▶ _YOUR ASSIGNMENT_: Output the following data exactly.

Data entries:
■ ■ ■ ■ ■
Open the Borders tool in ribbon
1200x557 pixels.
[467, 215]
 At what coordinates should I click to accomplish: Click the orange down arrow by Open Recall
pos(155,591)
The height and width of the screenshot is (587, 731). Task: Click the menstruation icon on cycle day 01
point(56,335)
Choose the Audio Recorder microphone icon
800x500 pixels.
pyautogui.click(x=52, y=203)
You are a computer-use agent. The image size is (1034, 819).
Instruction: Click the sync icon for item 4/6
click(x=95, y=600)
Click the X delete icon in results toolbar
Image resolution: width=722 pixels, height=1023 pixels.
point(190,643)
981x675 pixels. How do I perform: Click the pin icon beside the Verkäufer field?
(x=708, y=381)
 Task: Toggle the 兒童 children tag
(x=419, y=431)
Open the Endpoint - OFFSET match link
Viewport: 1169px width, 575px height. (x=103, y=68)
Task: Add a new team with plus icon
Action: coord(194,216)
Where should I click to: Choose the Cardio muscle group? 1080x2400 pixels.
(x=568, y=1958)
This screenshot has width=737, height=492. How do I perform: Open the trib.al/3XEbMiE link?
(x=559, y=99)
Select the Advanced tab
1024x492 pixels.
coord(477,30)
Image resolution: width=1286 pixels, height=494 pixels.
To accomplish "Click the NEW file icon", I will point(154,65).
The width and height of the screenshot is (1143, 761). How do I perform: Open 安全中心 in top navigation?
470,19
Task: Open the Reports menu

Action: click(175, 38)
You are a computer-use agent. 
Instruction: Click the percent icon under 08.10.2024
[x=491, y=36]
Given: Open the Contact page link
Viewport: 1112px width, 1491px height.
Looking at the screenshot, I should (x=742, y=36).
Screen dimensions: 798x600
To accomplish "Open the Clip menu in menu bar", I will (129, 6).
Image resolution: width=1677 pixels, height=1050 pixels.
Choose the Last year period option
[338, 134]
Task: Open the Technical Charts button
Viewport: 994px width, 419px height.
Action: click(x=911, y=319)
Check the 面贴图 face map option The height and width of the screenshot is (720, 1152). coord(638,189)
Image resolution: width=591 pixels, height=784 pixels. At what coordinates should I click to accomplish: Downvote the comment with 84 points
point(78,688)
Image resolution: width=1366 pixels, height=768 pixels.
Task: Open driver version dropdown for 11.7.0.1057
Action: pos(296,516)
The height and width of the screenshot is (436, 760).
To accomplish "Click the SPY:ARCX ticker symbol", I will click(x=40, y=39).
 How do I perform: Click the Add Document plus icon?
■ ■ ■ ■ ■
▶ _RESPONSE AREA_:
Open the Borders tool in ribbon
1200x557 pixels.
[467, 215]
 At what coordinates should I click to accomplish: Click the orange down arrow by Open Recall
pos(155,591)
The height and width of the screenshot is (587, 731). Task: Click the menstruation icon on cycle day 01
point(56,335)
Choose the Audio Recorder microphone icon
800x500 pixels.
pyautogui.click(x=52, y=203)
You are a computer-use agent. The image size is (1034, 819).
Instruction: Click the sync icon for item 4/6
click(x=95, y=600)
Click the X delete icon in results toolbar
Image resolution: width=722 pixels, height=1023 pixels.
point(190,643)
981x675 pixels. How do I perform: Click the pin icon beside the Verkäufer field?
(x=708, y=381)
 Task: Toggle the 兒童 children tag
(x=419, y=431)
Open the Endpoint - OFFSET match link
Viewport: 1169px width, 575px height. (x=103, y=68)
Task: Add a new team with plus icon
Action: coord(194,216)
Where should I click to: Choose the Cardio muscle group? 1080x2400 pixels.
(x=568, y=1958)
This screenshot has width=737, height=492. How do I perform: Open the trib.al/3XEbMiE link?
(x=559, y=99)
Select the Advanced tab
1024x492 pixels.
coord(477,30)
Image resolution: width=1286 pixels, height=494 pixels.
To accomplish "Click the NEW file icon", I will point(154,65).
The width and height of the screenshot is (1143, 761). How do I perform: Open 安全中心 in top navigation?
470,19
Task: Open the Reports menu

Action: click(175, 38)
You are a computer-use agent. 
Instruction: Click the percent icon under 08.10.2024
[x=491, y=36]
Given: Open the Contact page link
Viewport: 1112px width, 1491px height.
Looking at the screenshot, I should (x=742, y=36).
Screen dimensions: 798x600
To accomplish "Open the Clip menu in menu bar", I will (129, 6).
Image resolution: width=1677 pixels, height=1050 pixels.
Choose the Last year period option
[338, 134]
Task: Open the Technical Charts button
Viewport: 994px width, 419px height.
Action: click(x=911, y=319)
Check the 面贴图 face map option The height and width of the screenshot is (720, 1152). coord(638,189)
Image resolution: width=591 pixels, height=784 pixels. At what coordinates should I click to accomplish: Downvote the comment with 84 points
point(78,688)
Image resolution: width=1366 pixels, height=768 pixels.
Task: Open driver version dropdown for 11.7.0.1057
Action: pos(296,516)
The height and width of the screenshot is (436, 760).
To accomplish "Click the SPY:ARCX ticker symbol", I will click(x=40, y=39).
 How do I perform: Click the Add Document plus icon?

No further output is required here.